TheStockAdvisor Advice

Dogs of the Dow

The "Dogs of the Dow" is simply a common name given to a particular investment strategy, perhaps it should be subtitled the "Lazy Man's Way to Riches". "The Dogs of the Dow" have been very effective in beating the market over the long term and are a viable option to those investors unable to manage their portfolios on a daily basis.

It works like this; As you are aware the Dow Jones Industrial Average is comprised of thirty of the biggest companies in America and the bluest of the blue chips, the most famous index in the world. The strategy is to pick the ten stocks with the highest dividend yield in comparison to its stock price and invest an equal dollar amount in each stock.

Let’s apply our formula to General Electric as an example. GE trades around $40 a share with an annual dividend of .72 a share. If you divide .72 by $40 you come up with .018 as your dividend yield. Continue this process for the remaining twenty-nine stocks in the Dow, then take the ten with the highest dividend yields as your "Dogs".
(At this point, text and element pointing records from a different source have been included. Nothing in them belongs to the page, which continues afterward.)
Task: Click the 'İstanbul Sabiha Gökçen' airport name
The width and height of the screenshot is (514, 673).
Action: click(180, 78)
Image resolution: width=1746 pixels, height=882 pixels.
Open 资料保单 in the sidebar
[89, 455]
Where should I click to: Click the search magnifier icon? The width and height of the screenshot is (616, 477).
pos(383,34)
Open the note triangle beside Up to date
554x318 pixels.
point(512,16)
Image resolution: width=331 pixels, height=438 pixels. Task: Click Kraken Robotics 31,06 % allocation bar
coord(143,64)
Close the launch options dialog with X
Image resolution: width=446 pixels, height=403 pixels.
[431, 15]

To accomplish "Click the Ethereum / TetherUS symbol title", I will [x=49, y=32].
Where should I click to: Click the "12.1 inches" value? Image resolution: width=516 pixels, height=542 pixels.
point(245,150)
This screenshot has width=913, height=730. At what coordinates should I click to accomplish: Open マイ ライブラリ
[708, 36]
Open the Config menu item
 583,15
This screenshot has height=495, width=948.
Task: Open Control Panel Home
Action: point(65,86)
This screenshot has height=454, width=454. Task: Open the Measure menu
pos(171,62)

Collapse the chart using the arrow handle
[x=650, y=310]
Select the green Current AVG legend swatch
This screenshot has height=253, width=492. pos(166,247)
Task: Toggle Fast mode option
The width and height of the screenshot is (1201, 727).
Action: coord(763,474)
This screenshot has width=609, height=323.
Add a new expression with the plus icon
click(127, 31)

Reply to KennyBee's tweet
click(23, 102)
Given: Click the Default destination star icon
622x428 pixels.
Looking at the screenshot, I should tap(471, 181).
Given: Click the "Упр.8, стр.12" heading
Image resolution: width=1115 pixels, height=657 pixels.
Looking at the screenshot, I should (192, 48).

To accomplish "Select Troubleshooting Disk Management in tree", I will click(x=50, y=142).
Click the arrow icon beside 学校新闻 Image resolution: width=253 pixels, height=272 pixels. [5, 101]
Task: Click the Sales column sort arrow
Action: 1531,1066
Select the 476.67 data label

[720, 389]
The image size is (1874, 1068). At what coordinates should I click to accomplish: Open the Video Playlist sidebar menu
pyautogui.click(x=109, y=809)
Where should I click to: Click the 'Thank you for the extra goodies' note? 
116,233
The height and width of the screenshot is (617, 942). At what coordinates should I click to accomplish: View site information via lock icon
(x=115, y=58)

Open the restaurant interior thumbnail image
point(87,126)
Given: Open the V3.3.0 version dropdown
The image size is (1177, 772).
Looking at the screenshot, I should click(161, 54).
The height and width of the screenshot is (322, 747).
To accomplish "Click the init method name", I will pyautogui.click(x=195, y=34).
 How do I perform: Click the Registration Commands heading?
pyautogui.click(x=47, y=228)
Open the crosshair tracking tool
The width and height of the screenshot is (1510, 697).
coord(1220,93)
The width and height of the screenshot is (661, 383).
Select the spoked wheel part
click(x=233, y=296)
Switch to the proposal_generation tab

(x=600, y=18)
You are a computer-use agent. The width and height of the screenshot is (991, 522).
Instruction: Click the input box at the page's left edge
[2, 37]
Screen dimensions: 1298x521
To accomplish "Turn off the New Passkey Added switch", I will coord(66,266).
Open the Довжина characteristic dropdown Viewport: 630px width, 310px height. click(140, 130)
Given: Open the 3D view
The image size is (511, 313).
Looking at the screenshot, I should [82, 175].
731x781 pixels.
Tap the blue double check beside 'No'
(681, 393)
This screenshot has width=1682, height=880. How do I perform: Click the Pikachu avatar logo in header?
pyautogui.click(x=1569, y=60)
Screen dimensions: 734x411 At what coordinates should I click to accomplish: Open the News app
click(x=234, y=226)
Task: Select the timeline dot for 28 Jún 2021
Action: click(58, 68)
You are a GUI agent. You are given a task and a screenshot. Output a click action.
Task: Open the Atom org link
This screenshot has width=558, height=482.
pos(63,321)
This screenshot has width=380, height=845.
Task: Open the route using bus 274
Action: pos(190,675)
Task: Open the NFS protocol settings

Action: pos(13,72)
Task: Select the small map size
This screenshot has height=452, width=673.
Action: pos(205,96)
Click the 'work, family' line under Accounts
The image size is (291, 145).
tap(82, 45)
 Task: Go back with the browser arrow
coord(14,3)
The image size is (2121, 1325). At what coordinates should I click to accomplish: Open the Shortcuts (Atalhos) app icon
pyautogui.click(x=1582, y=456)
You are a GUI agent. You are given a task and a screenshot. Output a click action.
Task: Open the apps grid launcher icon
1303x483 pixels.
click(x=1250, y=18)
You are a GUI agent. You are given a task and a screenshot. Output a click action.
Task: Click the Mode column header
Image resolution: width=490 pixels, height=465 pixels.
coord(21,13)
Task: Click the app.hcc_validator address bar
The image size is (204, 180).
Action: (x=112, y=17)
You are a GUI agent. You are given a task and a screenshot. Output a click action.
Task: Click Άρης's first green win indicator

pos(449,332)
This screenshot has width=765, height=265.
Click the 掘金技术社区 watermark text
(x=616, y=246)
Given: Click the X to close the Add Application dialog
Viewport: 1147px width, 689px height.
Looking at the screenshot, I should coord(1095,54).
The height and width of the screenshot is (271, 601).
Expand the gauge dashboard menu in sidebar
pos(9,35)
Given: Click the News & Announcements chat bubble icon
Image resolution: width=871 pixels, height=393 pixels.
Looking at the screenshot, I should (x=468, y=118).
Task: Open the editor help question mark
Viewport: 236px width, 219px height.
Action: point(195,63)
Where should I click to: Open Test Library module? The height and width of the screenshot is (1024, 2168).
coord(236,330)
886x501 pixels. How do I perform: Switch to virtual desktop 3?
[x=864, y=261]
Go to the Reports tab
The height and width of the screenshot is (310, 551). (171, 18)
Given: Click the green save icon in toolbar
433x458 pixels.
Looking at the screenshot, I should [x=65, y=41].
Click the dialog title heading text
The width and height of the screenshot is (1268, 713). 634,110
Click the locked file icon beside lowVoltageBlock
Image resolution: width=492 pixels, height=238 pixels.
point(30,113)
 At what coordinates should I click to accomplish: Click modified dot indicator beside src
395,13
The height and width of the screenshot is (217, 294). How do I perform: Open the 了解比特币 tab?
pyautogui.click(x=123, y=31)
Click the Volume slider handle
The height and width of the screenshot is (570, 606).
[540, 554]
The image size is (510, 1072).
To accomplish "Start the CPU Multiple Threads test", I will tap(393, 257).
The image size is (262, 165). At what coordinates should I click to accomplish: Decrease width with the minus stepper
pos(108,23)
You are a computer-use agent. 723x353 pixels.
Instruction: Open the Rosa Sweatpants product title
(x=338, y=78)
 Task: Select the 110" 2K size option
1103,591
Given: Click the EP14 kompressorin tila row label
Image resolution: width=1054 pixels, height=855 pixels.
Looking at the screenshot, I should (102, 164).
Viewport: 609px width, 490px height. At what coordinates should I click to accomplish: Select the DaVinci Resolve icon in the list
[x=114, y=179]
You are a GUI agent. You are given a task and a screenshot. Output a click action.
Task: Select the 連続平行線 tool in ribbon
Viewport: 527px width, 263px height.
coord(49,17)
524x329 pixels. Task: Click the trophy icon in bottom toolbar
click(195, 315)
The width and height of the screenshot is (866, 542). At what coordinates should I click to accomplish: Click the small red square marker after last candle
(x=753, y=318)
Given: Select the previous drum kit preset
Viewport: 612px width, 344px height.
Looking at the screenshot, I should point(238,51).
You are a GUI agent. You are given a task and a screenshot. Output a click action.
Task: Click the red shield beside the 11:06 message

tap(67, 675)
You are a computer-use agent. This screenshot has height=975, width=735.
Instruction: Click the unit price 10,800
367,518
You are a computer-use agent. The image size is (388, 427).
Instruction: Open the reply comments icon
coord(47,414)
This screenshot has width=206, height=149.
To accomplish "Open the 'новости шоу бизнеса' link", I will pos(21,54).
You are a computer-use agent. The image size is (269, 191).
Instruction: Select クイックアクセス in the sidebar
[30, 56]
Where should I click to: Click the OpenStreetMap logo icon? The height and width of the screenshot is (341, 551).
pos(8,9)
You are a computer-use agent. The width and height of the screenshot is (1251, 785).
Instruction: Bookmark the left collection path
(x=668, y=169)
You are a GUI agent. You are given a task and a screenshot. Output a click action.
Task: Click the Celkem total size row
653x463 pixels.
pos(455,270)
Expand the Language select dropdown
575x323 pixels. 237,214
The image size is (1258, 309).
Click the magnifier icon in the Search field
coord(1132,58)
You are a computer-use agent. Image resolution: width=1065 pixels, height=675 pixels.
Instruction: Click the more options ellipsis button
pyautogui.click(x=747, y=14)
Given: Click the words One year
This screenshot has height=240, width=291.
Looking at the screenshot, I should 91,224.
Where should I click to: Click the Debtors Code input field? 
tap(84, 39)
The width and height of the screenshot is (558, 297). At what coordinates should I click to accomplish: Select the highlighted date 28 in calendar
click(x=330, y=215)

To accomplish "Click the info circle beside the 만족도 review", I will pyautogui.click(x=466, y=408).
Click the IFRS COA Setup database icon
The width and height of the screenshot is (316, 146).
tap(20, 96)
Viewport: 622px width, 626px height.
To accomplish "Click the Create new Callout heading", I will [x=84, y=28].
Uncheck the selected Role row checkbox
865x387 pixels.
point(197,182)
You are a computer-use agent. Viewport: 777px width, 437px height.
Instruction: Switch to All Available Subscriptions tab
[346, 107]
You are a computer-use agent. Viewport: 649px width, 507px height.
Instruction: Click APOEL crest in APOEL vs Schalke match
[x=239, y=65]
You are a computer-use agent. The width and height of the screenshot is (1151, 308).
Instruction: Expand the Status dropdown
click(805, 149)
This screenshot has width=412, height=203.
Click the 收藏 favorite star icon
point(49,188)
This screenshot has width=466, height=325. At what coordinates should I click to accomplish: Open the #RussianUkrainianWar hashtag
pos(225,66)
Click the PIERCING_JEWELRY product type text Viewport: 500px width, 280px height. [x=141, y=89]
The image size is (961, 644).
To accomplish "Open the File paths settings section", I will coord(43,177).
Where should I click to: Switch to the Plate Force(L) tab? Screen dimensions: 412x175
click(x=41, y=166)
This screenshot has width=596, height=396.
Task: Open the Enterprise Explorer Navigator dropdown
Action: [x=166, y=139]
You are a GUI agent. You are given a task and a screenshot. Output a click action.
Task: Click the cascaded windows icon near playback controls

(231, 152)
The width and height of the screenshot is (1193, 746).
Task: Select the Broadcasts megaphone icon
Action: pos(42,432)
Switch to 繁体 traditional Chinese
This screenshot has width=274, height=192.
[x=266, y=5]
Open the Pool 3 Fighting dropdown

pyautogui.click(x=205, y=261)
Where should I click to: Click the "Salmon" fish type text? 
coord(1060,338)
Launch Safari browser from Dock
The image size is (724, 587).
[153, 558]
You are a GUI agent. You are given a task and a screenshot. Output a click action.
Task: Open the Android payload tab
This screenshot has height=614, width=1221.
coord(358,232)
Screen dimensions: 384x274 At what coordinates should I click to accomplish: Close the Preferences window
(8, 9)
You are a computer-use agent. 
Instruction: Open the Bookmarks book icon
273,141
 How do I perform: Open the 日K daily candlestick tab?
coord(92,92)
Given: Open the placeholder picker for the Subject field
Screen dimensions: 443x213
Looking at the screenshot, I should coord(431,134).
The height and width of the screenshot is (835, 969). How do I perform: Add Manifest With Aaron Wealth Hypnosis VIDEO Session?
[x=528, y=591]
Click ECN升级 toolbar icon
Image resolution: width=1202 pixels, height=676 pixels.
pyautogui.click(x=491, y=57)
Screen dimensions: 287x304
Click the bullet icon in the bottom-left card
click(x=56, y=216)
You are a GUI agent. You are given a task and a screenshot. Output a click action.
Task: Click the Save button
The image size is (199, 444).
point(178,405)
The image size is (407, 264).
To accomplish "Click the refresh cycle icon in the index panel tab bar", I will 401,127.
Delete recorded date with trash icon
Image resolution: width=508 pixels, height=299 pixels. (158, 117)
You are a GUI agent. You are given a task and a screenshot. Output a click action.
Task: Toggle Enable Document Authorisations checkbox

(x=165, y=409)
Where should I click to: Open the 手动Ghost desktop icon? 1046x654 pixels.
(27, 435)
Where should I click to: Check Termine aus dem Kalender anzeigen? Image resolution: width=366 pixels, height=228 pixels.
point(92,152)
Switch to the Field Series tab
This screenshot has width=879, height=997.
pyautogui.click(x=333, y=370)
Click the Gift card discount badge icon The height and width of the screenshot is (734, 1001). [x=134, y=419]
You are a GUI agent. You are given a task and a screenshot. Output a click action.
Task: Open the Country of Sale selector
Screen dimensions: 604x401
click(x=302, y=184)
In essence you are buying a basket of beaten down stocks and forgetting about them for a year, no more checking your stock quote every fifteen minutes. Because this automated process has beaten the market year over year, your putting faith in the reliability of the past performance. There have been years, although few and far between, where the "Dogs" have under performed the market but hey, there are no guarantees in life right?

There are minor variations of the "Dogs of the Dow", and you may decide to work with less than ten, take the top five for instance. Of course, if the profits look too good at any given time you are free to sell before your year is up but discipline is strongly encouraged when using this approach. There is some debate as to what time of the year to start you portfolio, with some saying timing is irrelevant and others saying you should end your annual cycle in December/January. Personally, I wouldn’t want to be doing what everyone else is doing. Why would you want to buy and sell your portfolio the same time everyone else does? You will likely overpay for the stock on the way in and undersell on the way out.

The dividend information and share price are readily available in any major newspaper on a daily basis. Once you have invested an equal amount in your "Dogs", you will need to rotate your portfolio basket on an annual basis by dropping those that no longer qualify as "Dogs" and picking up those that are. This can go on in perpetuity. Get it? Got It? Good! Take Fido for a walk.